- Opening Delimiter -

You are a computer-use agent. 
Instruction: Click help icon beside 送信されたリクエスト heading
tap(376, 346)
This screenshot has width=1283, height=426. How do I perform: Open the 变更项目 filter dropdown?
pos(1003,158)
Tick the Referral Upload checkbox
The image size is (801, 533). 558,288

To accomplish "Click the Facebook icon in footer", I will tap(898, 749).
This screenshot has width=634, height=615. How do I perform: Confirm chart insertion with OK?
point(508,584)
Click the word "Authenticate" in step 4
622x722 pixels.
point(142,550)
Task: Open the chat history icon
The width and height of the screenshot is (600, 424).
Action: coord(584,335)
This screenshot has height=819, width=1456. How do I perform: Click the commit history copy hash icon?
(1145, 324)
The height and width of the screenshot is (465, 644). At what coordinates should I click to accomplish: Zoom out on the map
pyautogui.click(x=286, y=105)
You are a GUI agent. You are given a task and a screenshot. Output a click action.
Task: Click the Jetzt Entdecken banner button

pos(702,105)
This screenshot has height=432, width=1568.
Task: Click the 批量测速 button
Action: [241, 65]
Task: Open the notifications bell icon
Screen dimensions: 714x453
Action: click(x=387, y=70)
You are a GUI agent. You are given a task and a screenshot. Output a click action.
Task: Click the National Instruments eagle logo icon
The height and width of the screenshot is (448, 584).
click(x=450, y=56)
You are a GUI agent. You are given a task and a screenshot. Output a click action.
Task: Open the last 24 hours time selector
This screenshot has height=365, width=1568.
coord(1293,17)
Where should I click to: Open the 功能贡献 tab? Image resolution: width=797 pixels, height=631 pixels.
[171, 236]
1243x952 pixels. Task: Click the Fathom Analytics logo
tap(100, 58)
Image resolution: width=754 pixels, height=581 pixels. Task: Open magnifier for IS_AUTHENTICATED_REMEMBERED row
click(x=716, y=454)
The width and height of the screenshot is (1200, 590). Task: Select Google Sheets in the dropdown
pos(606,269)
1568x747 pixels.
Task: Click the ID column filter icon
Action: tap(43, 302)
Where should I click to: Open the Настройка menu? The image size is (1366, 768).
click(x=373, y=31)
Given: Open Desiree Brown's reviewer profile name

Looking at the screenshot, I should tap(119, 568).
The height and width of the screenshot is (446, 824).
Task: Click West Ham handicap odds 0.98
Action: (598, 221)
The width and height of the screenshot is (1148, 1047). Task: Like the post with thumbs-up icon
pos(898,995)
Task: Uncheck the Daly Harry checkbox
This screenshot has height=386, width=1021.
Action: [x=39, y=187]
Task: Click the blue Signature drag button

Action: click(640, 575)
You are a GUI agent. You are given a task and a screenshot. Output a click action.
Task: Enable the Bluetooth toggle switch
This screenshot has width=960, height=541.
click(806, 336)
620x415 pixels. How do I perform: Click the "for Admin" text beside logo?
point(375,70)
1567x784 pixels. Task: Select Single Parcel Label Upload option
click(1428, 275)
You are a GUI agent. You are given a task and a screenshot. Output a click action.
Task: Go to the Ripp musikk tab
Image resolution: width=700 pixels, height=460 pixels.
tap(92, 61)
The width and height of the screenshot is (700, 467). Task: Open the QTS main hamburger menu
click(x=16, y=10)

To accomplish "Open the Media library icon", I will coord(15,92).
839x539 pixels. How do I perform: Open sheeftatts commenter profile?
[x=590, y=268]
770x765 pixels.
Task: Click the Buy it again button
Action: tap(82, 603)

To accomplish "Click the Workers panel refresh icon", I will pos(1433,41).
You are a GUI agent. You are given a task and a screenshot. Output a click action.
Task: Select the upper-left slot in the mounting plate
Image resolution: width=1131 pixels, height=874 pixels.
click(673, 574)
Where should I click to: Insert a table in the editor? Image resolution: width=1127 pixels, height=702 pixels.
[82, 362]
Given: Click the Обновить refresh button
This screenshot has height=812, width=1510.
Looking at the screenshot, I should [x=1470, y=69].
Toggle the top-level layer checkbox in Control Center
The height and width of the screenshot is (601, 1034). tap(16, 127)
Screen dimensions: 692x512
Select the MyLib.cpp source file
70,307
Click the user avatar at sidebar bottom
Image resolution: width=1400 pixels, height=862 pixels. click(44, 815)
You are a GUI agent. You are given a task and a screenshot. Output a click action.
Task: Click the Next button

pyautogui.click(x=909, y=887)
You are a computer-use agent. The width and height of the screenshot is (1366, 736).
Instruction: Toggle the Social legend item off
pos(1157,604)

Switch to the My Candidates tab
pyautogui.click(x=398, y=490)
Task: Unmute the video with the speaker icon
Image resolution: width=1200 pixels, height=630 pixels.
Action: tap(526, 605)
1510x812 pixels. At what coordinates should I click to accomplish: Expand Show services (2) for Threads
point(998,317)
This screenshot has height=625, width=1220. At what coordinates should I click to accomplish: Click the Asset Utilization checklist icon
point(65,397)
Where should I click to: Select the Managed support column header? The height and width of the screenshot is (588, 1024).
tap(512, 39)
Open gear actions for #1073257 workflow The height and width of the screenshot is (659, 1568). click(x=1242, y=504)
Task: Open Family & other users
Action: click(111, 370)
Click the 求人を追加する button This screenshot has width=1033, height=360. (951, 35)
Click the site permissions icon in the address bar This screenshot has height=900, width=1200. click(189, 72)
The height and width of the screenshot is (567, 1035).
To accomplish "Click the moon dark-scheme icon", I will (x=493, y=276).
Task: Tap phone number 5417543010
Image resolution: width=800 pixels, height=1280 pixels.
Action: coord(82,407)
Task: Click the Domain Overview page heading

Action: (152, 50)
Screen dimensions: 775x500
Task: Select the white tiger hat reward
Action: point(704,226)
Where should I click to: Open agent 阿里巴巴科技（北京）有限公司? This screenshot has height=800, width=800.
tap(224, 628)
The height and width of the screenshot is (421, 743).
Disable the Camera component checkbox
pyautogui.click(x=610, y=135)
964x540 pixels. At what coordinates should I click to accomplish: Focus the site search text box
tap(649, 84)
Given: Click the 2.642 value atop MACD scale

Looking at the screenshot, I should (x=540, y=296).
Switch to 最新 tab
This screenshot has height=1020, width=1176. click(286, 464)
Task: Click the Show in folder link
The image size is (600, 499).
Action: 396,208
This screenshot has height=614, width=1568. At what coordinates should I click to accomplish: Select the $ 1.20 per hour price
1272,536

- Closing Delimiter -

▶ [Task goal]:
Transcribe the records above from the line holding "Task: Uncheck the Daly Harry checkbox" down to the line holding "Task: Go to the Ripp musikk tab", inclusive, without adding anything.

▶ [Task response]:
Task: Uncheck the Daly Harry checkbox
This screenshot has height=386, width=1021.
Action: [x=39, y=187]
Task: Click the blue Signature drag button

Action: click(640, 575)
You are a GUI agent. You are given a task and a screenshot. Output a click action.
Task: Enable the Bluetooth toggle switch
This screenshot has width=960, height=541.
click(806, 336)
620x415 pixels. How do I perform: Click the "for Admin" text beside logo?
point(375,70)
1567x784 pixels. Task: Select Single Parcel Label Upload option
click(1428, 275)
You are a GUI agent. You are given a task and a screenshot. Output a click action.
Task: Go to the Ripp musikk tab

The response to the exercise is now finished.